Assim como o cérebro,
o olho é bem protegido do sistema imunológico do corpo. Kirkeby e
seus colegas identificaram 29 ensaios clínicos para doenças
oculares, particularmente para tipos de degeneração macular
relacionada à idade. Outros órgãos não têm o mesmo privilégio
imunológico, mas são responsáveis por algumas das doenças
mais onerosas, incluindo insuficiência cardíaca e diabetes tipo 1,
que é causada pela destruição de células das ilhotas produtoras
de insulina no pâncreas.
Além do cérebro e dos
olhos
O progresso tem sido
mais lento para outras condições. Mas os primeiros resultados
positivos de um ensaio realizado pela empresa farmacêutica Vertex
Pharmaceuticals, sediada em Boston, Massachusetts, geraram uma onda
de otimismo para o diabetes.
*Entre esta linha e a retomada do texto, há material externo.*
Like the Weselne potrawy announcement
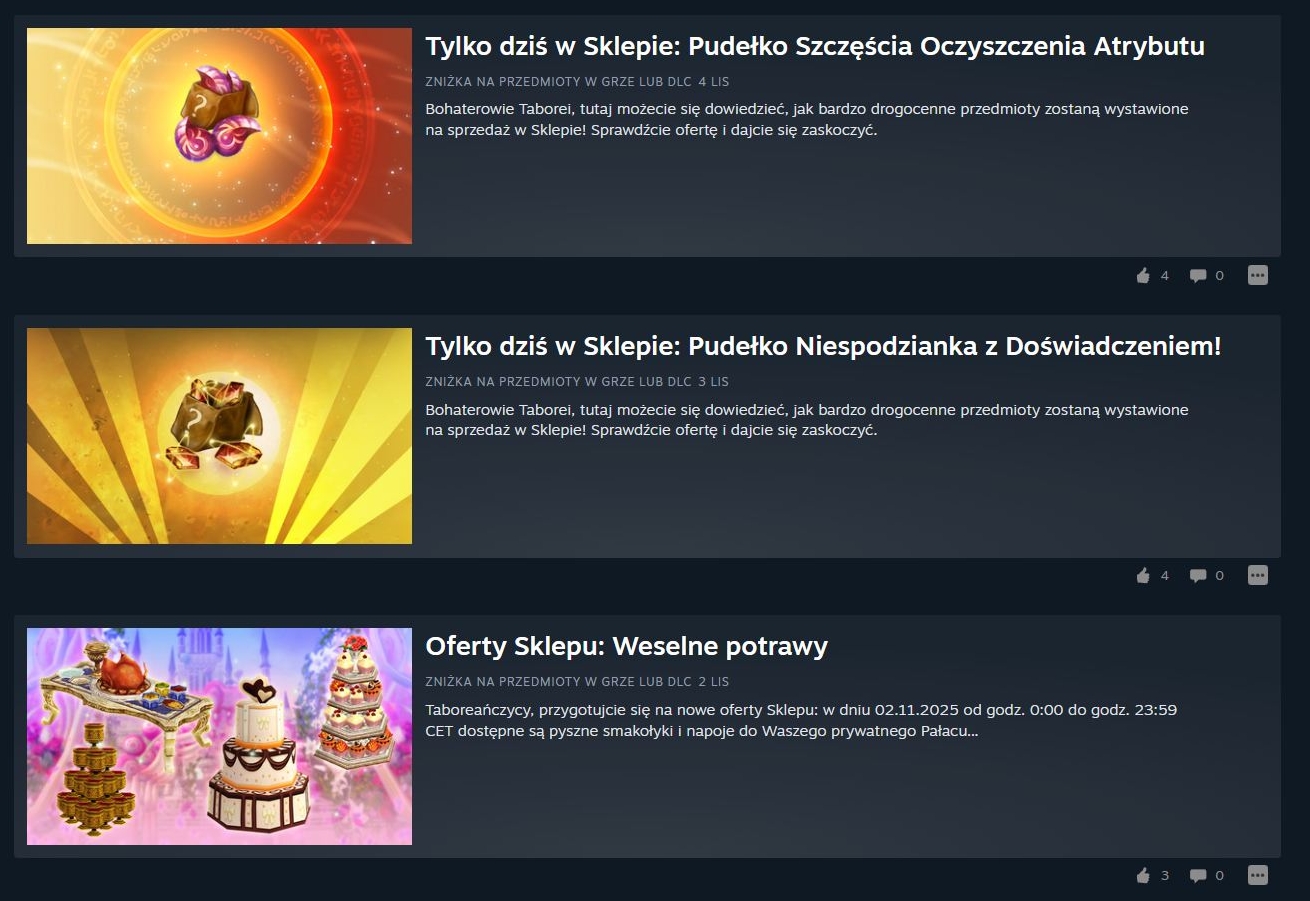 pyautogui.click(x=1152, y=875)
O biólogo de células-tronco Douglas
Melton e seus colegas desenvolveram as primeiras células de ilhotas
funcionais a partir de uma linhagem de células ES humanas em 2014 na
Universidade Harvard em Cambridge2. Agora na Vertex, ele está
liderando um teste de pessoas com formas particularmente graves da
doença, usando células de ilhotas patenteadas geradas por métodos
semelhantes. As células fazem seu trabalho onde quer que sejam
colocadas no corpo, neste caso, o fígado. De acordo com a empresa, 9
dos 12 participantes que receberam a dose completa não precisam mais
injetar insulina, e outros dois conseguiram reduzir a dose.
"Fiquei surpreso e
feliz que funcionou tão bem", diz Melton, que se mudou para
este campo na década de 1990, quando seu filho bebê foi
diagnosticado com diabetes tipo 1. "E especialmente feliz em ver
o potencial que tem para os pacientes."
O coração provou ser
particularmente irritante para a medicina regenerativa. É uma bomba
grande e complexa composta de diferentes tipos de células, e
qualquer dano deve ser corrigido in situ. A cientista de
células-tronco Christine Mummery da Universidade de Leiden, na
Holanda, foi uma das primeiras a gerar células musculares cardíacas
pulsantes3, ou cardiomiócitos, de células ES humanas em 2002.
Mas, ela rapidamente
percebeu o quão desafiador seria trazer para a clínica,
principalmente quando viu um coração profundamente cicatrizado e
gorduroso removido durante uma cirurgia de transplante. "Eu
pensei: não seremos capazes de consertar isso tão cedo." Ela
mudou sua direção de pesquisa para modelagem de doenças. Mas com
cerca de 64 milhões de pessoas em todo o mundo com insuficiência
cardíaca, Mummery diz que valoriza a persistência daqueles que não
desistiram. (…) Fonte: Nature.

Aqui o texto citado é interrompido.